LONDON LETTER:The contribution made by immigrants may be disguising a decline in the church similar to that experienced here, writes MARK HENNESSY
THE HEADS of passengers on buses on Victoria Street turned with interest as the small hearse pulled up outside Westminster Cathedral on a cold chilly Monday this week, where several thousand people had gathered to greet it.
In a city where crowds tend to be small for funeral it was not, however, a funeral but the arrival of the relics of St Thérèse of Lisieux, a French saint who died more than 100 years ago at the age of 24.
Incense wafted on the frigid air as eight pall-bearers carefully lifted the jacaranda wood casket holding portions of St Thérèse’s thigh and foot bones and carried them inside the cathedral, the mother church of Catholics in England and Wales.
For the last month, the relics have been on a tour of England. So far, more than 150,000 people have seen them and, by the time the relics leave the cathedral this afternoon for a Eurotunnel journey back to France, 100,000 more will have left prayers, entreaties and wishes during a 60-hour vigil .
Before arriving in Westminster, the relics had been taken to Wormwood Scrubs prison, where 100 prisoners – chosen from the 300 Catholic inmates currently held there – knelt and prayed before them during Mass.
Later, it emerged that one of the two prisoners chosen to act as altar servers – a duty they performed wearing fluorescent jackets – was overly vigorous in dispensing incense and twice set off the smoke alarms.
Known as “The Little Flower”, St Thérèse, in the words of the auxiliary bishop of Westminster John Arnold, who blessed the relics when they arrived on Monday, is “extraordinary because she was ordinary”.
“She was 24 years old when she died, having spent her whole adult life in a convent; she didn’t have much of an education, wasn’t an intellect, wasn’t a great organiser or reformer,” he told journalists this week.
In his homily before a packed congregation, Bishop Arnold described her as a simple French girl with poor health and only a basic education, who performed “no miracles, saw no visions and heard no voices”, but who is still one of the Catholic Church’s most loved saints.
Outside the cathedral, built in the late 19th century in the Eastern Byzantine style, the queue, formed into neat lines, moved quickly onwards, to the disappointment of some.
“I thought I would have to wait three hours. It should feel like a penance,” said one woman.
The coming year is an important one for Catholics in England and Wales, with the visit next summer of Pope Benedict and the beatification of Cardinal John Henry Newman, the first Englishman to be recognised as a “Confessor of the Catholic Faith” for more than 600 years.
“He [Newman] came only gradually to the fullness of Catholic faith,” said Archbishop Kevin Nichols. “It was a difficult journey for him yet, in his own words, he came to recognise our faith as ‘a working religion’, not concerned with ideas or vague generalities.”

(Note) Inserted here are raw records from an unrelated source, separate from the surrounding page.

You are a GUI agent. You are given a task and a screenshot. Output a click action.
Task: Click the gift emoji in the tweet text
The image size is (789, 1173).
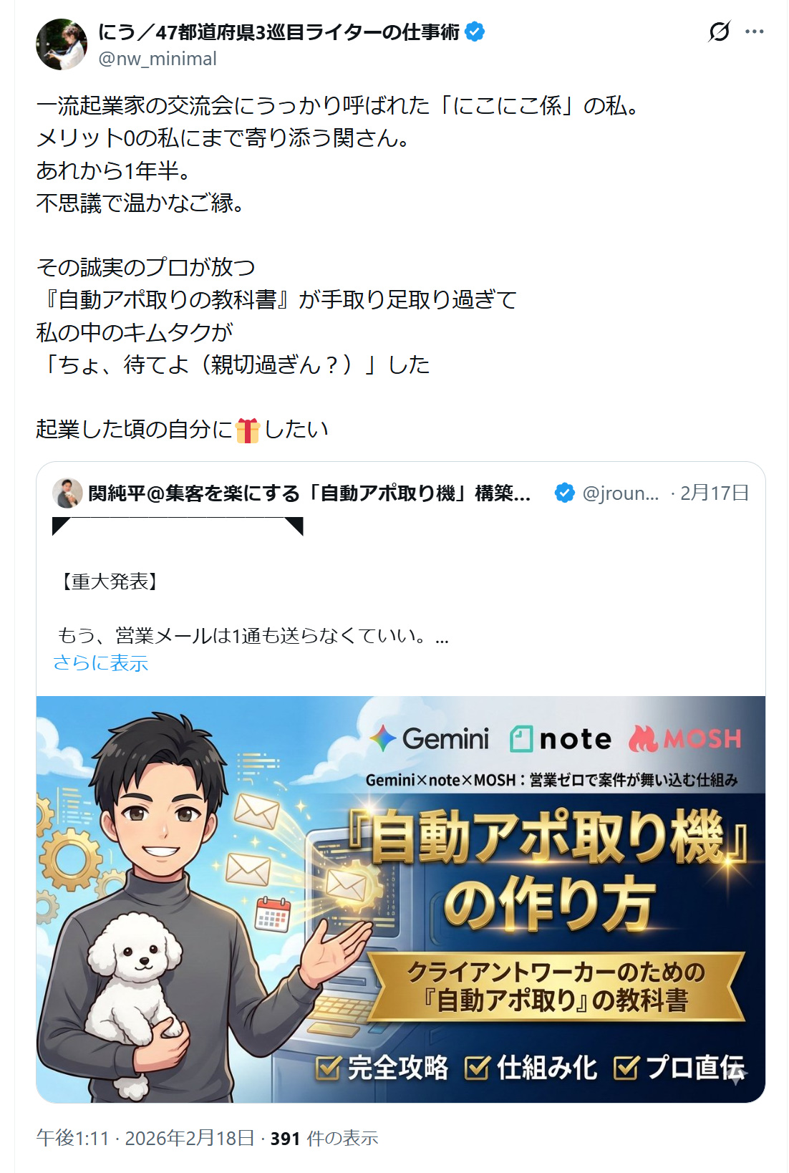click(248, 430)
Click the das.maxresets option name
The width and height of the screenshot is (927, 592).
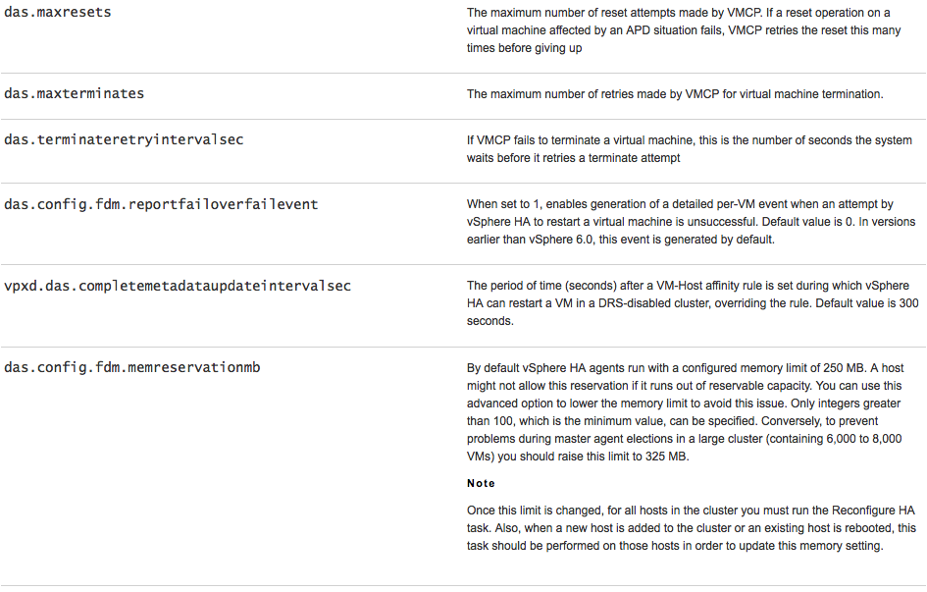58,13
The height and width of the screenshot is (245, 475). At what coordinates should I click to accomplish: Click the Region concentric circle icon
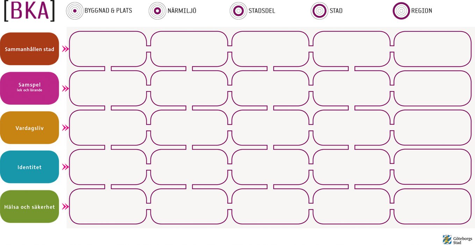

Pope Benedict’s visit, nearly 30 years after that of his predecessor John Paul II, may be timed to ensure that the Newman beatification takes places in London, but it seems likely that it will not occur before the general election.
Former prime minister Tony Blair asked Pope Benedict to come in 2006, while Cardinal Cormac Murphy-O’Connor, Archbishop Nichols’s predecessor in Westminster, had wanted him to do so to mark the 25th anniversary of Pope John Paul’s arrival.
By the time it happens, however, Gordon Brown, a man of intense, if private, Presbyterian faith and one who already knows Pope Benedict well having met him several times when chancellor, may not be in Downing Street.
Instead, if the opinion polls are to be believed, his place may have been taken by David Cameron, who is more typical perhaps of the semi-detached relationship most people in Britain have with religion. Having once said that his faith “faded in and out” like a car radio in the mountains, Mr Cameron later said: “I believe in God and I try to get to church more than Christmas and Easter, but perhaps not as often as I should, but I don’t feel I have a direct line.”
The number of Catholics attending Mass halved from two to one million between 1950 and 2000, although numbers have grown in the years since then, because of the influx of Eastern European immigrants.
Some churches in London have had to put on Sunday Masses from 8am to 8pm to cope with the rising numbers, according to the Von Hugel Institute at Cambridge, with many of the Masses said by priests drafted in from the immigrants’ own countries.
Elsewhere, however, the picture is not so bright.
Churches are closing and parishes are being merged as the church struggles with the same problems that it experiences elsewhere – declining vocations and an elderly priesthood.